Let’s have models like this:
class A(models.Model):
id = models.UUIDField()
class B(models.Model):
id = models.UUIDField()
a = models.ForeignKey(A)
class C(models.Model):
id = models.UUIDField()
b = models.ForeignKey(B)
I can do this:
C.objects.filter(a__b__id=<something>)
But I cannot do this:
C.objects.filter(a__b_id=<something>)
I get an error like this:
FieldError: Unsupported lookup 'b_id' for ForeignKey or join on the field not permitted.
The reason this matters is the working version produces an extra join on A:
SELECT "a"."id" FROM "c" INNER JOIN "b" ON ("c"."b_id" = "b"."id") LEFT OUTER JOIN "a" ON ("b"."id" = "a"."b_id")
It could just as well get:
SELECT "b"."a_id" FROM "c" INNER JOIN "b" ON ("c".b_id" = "b"."id")
Is it possible to make Django behave this way? If not, why not?
I believe this is a scenario that you can use FilteredRelation, i don’t use it very often to give a specific advice on it, but you can try it out.

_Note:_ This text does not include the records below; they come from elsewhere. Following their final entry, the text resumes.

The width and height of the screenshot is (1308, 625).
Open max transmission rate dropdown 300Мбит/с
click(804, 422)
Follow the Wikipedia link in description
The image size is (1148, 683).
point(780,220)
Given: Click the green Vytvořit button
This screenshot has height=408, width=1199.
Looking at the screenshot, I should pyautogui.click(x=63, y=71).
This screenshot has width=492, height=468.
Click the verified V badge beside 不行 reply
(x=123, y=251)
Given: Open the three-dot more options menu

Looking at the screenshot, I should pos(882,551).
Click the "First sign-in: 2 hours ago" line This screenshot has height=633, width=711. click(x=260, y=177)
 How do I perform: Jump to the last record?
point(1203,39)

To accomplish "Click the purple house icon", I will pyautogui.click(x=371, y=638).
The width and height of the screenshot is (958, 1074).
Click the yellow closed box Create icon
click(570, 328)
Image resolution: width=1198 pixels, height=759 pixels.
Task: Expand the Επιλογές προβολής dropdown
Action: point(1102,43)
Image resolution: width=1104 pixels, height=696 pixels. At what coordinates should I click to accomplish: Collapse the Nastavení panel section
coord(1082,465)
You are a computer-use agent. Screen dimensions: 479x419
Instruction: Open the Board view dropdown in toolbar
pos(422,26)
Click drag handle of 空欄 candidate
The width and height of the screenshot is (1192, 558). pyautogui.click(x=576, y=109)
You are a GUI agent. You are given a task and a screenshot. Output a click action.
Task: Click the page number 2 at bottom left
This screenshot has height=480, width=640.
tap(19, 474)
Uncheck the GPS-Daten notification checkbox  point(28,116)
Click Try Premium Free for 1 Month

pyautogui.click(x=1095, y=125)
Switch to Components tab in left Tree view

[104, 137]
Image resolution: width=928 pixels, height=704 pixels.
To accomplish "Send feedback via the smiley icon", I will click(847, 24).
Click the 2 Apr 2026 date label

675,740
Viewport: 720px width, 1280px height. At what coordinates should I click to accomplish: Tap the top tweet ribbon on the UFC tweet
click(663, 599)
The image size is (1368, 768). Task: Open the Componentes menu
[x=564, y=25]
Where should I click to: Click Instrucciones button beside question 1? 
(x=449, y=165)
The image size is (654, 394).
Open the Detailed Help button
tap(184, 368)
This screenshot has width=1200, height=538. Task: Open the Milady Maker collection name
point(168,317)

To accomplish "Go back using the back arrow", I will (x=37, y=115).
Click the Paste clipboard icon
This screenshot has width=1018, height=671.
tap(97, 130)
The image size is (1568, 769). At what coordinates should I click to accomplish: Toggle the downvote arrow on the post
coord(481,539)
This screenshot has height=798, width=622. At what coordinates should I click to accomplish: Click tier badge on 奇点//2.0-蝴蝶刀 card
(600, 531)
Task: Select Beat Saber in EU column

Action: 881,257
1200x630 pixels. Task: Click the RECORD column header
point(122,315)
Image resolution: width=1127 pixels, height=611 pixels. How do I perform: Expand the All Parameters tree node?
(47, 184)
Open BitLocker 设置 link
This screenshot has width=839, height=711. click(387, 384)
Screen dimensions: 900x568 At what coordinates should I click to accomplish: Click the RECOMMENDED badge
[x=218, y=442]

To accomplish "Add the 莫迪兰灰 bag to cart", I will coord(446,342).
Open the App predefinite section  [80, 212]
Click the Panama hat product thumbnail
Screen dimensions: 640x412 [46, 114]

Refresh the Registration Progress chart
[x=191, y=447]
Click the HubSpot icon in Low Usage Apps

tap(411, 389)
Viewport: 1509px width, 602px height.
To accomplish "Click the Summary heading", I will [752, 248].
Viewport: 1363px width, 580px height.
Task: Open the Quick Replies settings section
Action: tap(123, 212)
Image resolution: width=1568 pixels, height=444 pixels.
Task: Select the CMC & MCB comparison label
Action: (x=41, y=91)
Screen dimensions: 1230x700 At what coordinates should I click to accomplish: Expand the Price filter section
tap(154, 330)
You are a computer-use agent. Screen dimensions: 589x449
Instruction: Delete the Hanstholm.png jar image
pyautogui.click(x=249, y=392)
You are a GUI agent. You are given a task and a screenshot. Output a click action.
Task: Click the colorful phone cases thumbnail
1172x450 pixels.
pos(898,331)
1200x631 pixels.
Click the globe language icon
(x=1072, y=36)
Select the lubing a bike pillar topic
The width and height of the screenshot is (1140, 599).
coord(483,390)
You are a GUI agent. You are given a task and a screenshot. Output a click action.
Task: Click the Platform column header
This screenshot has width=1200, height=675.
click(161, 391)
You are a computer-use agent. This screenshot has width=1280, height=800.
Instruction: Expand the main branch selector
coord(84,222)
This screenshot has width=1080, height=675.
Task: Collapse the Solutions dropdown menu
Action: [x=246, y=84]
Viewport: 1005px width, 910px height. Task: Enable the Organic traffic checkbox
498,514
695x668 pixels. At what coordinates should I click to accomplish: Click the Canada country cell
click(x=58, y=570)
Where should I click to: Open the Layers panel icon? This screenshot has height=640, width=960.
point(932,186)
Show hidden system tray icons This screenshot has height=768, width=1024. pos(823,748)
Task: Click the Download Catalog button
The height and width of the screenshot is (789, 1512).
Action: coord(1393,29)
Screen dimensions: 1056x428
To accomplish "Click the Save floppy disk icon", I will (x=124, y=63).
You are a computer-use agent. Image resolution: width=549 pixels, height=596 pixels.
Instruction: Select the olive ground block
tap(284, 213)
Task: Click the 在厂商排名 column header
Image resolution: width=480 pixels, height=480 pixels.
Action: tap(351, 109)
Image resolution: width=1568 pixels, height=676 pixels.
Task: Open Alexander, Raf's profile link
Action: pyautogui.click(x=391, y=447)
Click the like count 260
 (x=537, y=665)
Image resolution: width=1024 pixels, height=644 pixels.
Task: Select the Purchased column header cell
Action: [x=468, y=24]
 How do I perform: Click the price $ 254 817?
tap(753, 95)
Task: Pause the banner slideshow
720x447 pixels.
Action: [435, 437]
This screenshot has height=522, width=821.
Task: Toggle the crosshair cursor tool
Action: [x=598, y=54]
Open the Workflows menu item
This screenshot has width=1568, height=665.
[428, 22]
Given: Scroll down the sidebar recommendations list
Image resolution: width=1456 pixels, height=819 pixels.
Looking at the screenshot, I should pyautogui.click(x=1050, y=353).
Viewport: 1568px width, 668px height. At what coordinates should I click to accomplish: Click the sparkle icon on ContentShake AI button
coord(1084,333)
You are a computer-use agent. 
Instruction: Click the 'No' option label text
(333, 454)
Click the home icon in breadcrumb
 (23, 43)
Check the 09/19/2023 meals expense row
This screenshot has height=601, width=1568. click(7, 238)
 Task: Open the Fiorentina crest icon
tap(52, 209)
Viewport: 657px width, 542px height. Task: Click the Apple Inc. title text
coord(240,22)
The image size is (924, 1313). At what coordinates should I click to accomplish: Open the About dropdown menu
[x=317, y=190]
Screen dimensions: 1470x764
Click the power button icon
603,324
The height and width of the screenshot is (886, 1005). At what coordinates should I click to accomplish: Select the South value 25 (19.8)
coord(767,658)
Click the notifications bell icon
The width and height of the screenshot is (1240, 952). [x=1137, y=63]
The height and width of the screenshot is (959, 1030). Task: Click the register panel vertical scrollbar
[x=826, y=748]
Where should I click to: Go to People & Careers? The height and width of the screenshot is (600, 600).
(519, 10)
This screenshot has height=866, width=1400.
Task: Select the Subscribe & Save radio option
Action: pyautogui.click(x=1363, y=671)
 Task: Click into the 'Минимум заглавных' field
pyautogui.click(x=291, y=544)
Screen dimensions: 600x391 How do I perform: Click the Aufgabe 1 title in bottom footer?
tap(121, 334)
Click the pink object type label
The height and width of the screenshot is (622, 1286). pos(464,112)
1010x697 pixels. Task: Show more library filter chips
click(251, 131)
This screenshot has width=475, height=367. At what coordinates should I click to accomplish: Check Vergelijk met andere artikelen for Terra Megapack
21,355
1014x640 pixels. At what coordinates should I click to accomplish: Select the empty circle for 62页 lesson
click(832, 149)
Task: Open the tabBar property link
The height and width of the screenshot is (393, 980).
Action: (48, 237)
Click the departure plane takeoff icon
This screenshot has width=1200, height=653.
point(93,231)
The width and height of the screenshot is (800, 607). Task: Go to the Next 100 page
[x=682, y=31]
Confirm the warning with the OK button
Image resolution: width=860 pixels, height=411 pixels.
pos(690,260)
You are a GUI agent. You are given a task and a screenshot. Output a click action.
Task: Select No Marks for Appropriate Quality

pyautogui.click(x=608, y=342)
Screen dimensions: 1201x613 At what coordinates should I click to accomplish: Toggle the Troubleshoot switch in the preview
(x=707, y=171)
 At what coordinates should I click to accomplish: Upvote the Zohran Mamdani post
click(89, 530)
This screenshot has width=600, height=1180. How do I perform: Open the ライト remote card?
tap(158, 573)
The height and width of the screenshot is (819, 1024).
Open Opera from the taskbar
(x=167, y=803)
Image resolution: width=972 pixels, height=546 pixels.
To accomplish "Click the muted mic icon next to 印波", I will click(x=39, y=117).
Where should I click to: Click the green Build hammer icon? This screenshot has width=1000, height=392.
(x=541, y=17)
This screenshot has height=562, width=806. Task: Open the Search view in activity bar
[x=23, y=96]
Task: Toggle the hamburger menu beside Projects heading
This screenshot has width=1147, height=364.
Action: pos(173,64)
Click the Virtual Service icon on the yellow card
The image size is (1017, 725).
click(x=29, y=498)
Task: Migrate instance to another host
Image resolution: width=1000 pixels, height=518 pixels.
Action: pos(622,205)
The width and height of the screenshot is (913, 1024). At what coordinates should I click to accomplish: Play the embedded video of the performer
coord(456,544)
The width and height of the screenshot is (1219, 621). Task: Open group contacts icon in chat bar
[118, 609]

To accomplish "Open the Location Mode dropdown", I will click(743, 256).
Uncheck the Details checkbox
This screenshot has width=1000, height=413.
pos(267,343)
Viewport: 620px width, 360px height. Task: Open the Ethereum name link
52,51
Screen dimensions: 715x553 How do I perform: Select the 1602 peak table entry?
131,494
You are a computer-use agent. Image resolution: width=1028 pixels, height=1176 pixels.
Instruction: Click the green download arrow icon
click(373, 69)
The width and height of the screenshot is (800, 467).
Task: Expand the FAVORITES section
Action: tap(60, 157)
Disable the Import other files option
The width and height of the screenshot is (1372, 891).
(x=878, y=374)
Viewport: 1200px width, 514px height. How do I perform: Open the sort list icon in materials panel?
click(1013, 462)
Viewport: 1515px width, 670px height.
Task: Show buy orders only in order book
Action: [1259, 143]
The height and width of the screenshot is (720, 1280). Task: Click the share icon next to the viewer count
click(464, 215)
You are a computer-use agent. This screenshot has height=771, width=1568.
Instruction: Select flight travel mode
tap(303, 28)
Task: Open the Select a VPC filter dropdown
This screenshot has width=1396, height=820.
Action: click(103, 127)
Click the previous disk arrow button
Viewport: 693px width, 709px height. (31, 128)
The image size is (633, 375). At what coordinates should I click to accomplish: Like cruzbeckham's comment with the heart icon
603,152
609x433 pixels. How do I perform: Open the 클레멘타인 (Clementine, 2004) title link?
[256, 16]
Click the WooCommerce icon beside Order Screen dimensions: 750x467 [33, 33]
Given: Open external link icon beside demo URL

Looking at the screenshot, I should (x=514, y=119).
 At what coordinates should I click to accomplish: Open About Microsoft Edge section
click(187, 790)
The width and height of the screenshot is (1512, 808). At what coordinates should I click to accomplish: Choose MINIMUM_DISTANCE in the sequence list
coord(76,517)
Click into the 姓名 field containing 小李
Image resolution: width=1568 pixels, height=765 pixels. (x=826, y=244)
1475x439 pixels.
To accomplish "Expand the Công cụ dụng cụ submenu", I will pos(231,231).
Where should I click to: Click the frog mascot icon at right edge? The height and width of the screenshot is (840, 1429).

It appears to have the same issue.
Not sure if there’s a misunderstanding here as there is no way to query A
directly from C
; you need to hop through B
.
From this model definition against the latest version of Django
from django.db import models
class A(models.Model):
id = models.UUIDField(primary_key=True)
class B(models.Model):
id = models.UUIDField(primary_key=True)
a = models.ForeignKey(A, models.CASCADE)
class C(models.Model):
id = models.UUIDField(primary_key=True)
b = models.ForeignKey(B, models.CASCADE)
I can do
In [1]: from app.models import C
In [2]: C.objects.filter(b__a__id=1).query.__str__()
Out[2]: 'SELECT "app_c"."id", "app_c"."b_id" FROM "app_c" INNER JOIN "app_b" ON ("app_c"."b_id" = "app_b"."id") WHERE "app_b"."a_id" = 00000000000000000000000000000001'
In [3]: C.objects.filter(b__a=1).query.__str__()
Out[3]: 'SELECT "app_c"."id", "app_c"."b_id" FROM "app_c" INNER JOIN "app_b" ON ("app_c"."b_id" = "app_b"."id") WHERE "app_b"."a_id" = 00000000000000000000000000000001'
In [4]: C.objects.filter(b__a_id=1).query.__str__()
Out[4]: 'SELECT "app_c"."id", "app_c"."b_id" FROM "app_c" INNER JOIN "app_b" ON ("app_c"."b_id" = "app_b"."id") WHERE "app_b"."a_id" = 00000000000000000000000000000001
which all make use of INNER JOIN
which I tested all the way from Django 3.2.
I constructed the example from real code that I didn’t want to post to avoid complexity. Dangerously, I did not test it out.
I missed something in my models. The issue is coming from using the opposite end of a one-to-one field, which of course shouldn’t work. Big oversight on my part in posting here. I thought I had checked all that.